The Abundance Experiment, Day 3

"I'm conscious of the Inner Presence as my lavish Abundance. I am conscious of the constant activity of this Mind of infinite Prosperity. Therefore, my consciousness is filled with the Light of Truth." exert taken from The Abundance Book by John Randolph Price.

Today was an interesting day, filled with lots of introspection and poignant conversation with a dear friend. I feel as if I am hyper-analyzing my thoughts, feelings, and reactions of the reality I am creating. Catching myself when I'm not remembering who I truly am, and calling myself out on it. And then, teaching myself to let it go. To not hold too tightly to what I think I may be doing "wrong", but rather acknowledging how I can have a better experience by making a different choice next time, and then being done with it.
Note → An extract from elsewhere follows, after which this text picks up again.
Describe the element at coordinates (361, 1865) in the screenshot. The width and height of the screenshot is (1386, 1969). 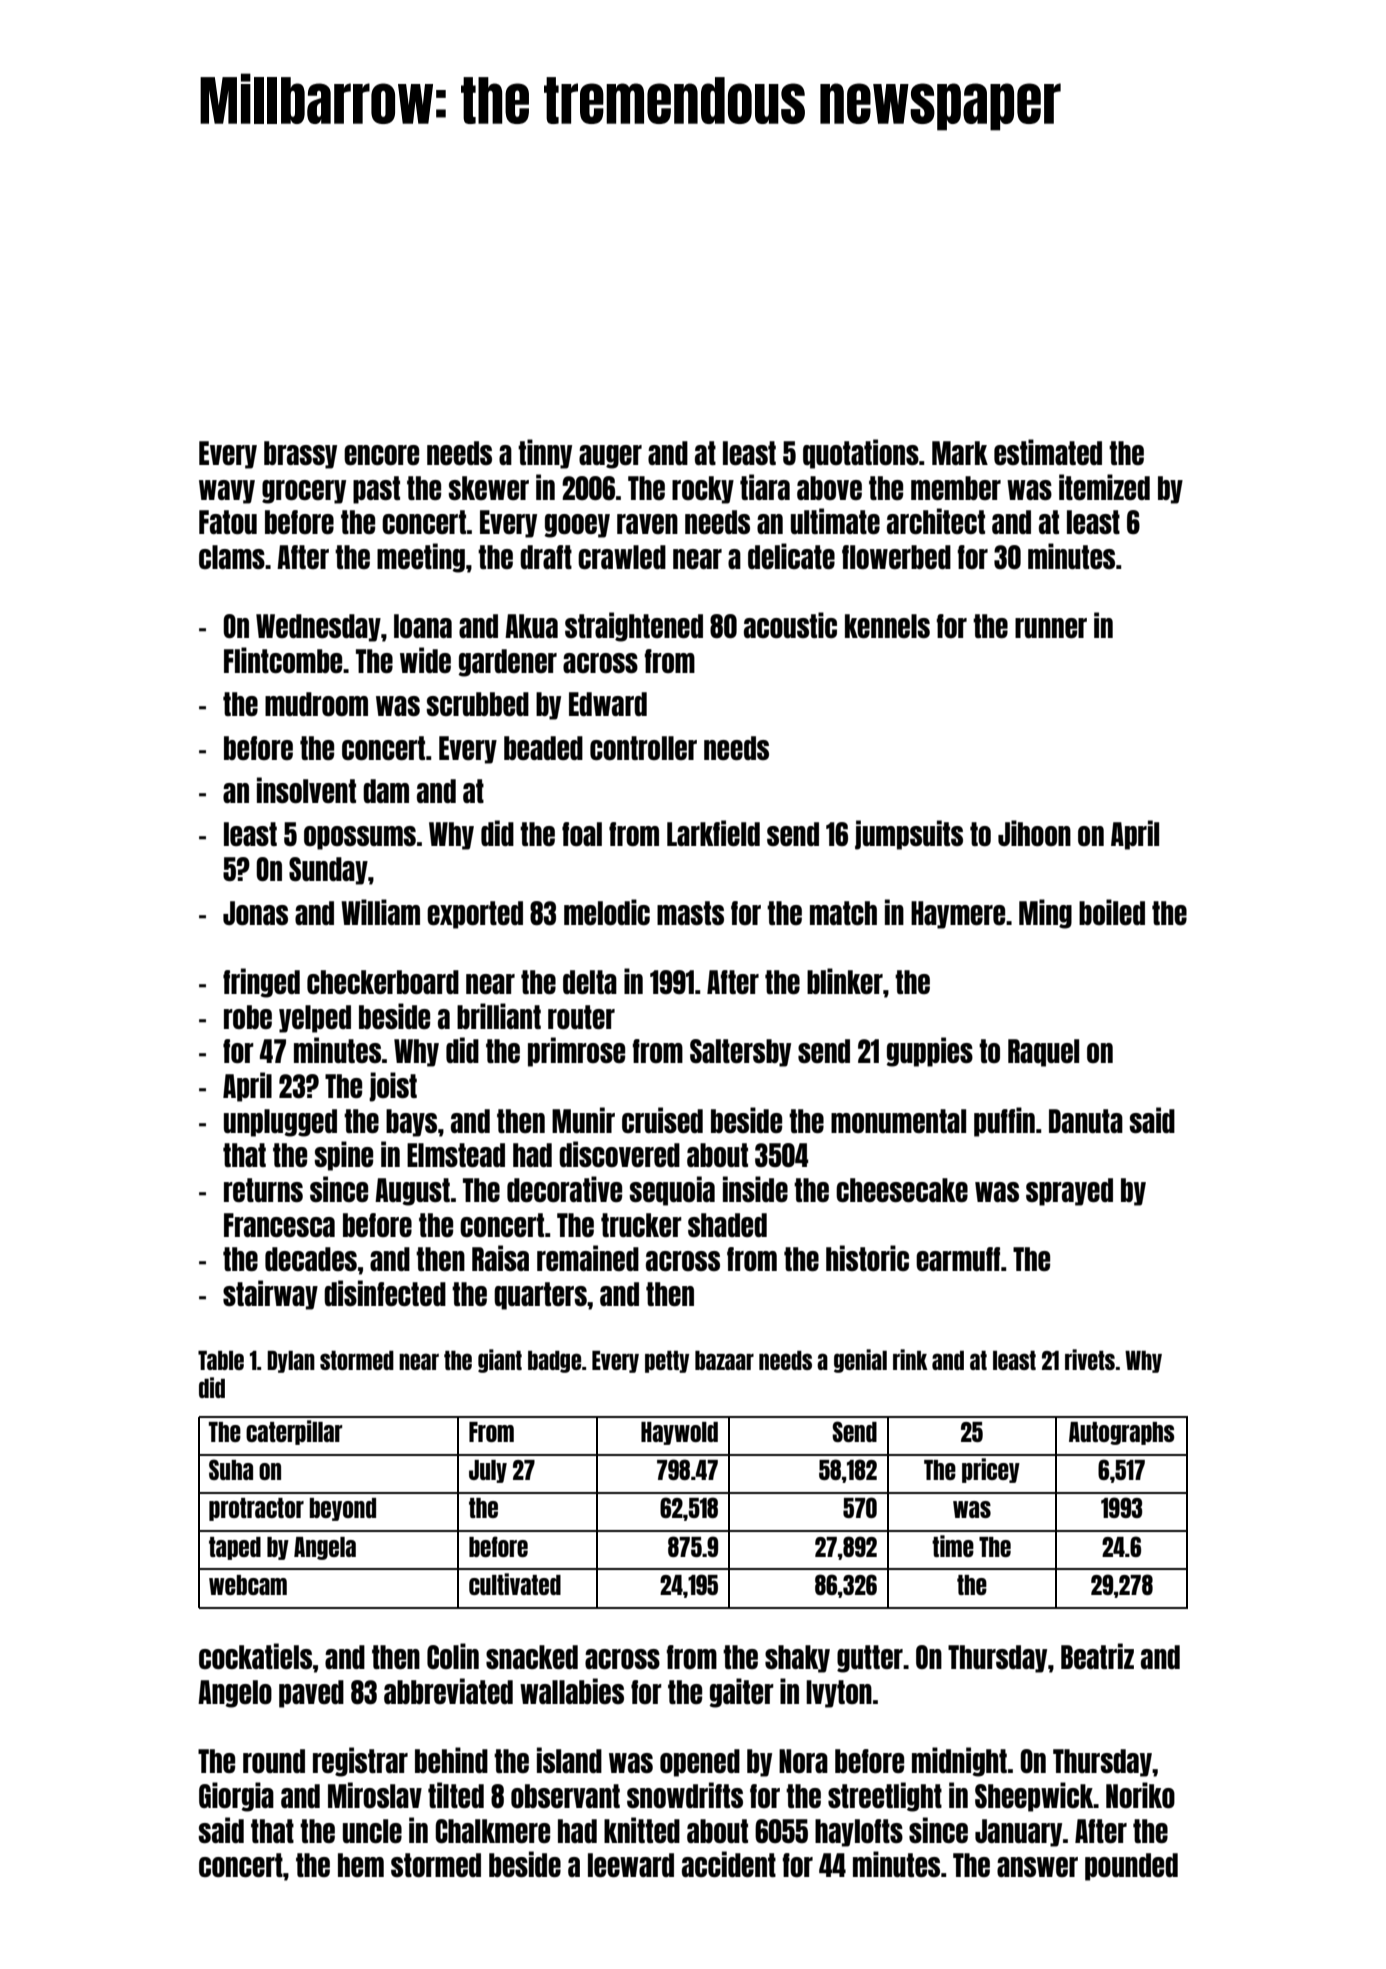
I see `hem` at that location.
It feels very freeing. I'm beginning to understand on a deeper level that Prosperity and Abundance have everything to do with my inner representation. In fact, that may be the only factor that ultimately matters. The "Inner" therefore, creates the "Outer". This is my beacon. My Light of Truth that I must follow as I create my reality, as I create my "Lavish Abundance".


1 comment:

  1. Ok, I know I've already said this, but I feel the impulse to write it out. Let's say I'm going to piggyback your journal a bit (hoping you don't mind :)) It occurs to me in reading this little book on the truth of all life disguised as a prosperity manual, and for that matter the Secret as well, that we are being asked to accept a fundamental principle or law without reasoning through it or stepping us through a process to such conclusion. "The outer world of form and experience (effect) is a reflection of the inner world of thoughts and feelings (cause). As above, so below. As within, so without." This is huge, and any doubts about it could, I feel, represent some obstacle in the practice of conscious and deliberate manifestation. The statement means that my true, divine, Spirit self is cause and creator for EVERYTHING. Period. I do not choose to be cause for one experience but not another. Or that I am only cause to a certain extent. How could it work that way? The mechanisms for cause are my thoughts and feelings. I have my individual experience and then there is the general experience in which I am essentially agreeing with or contributing to a group creative sense, the "Dream of the Planet."

    So, it seems to me that one has to first answer the basic question, is my true Self actually Divine Spirit, and Cause? This is the first building block. Every great tradition, as the book notes, asserts this as truth. But should I not reason out and demonstrate this, for myself? Isn't that why I have the ability to reason?

    I like your story about the traffic ticket. Maybe not quite the same, but it brings to mind a habit I have of often thinking "If only I had taken some safeguard, this so-called bad thing wouldn't have happened." Then I remember, if there are an infinite number of ways that I can make something happen, how can I physically guard against them? And then, aren't I just negatively focusing on what I don't want? It always brings me around to simply loving what it is I do want.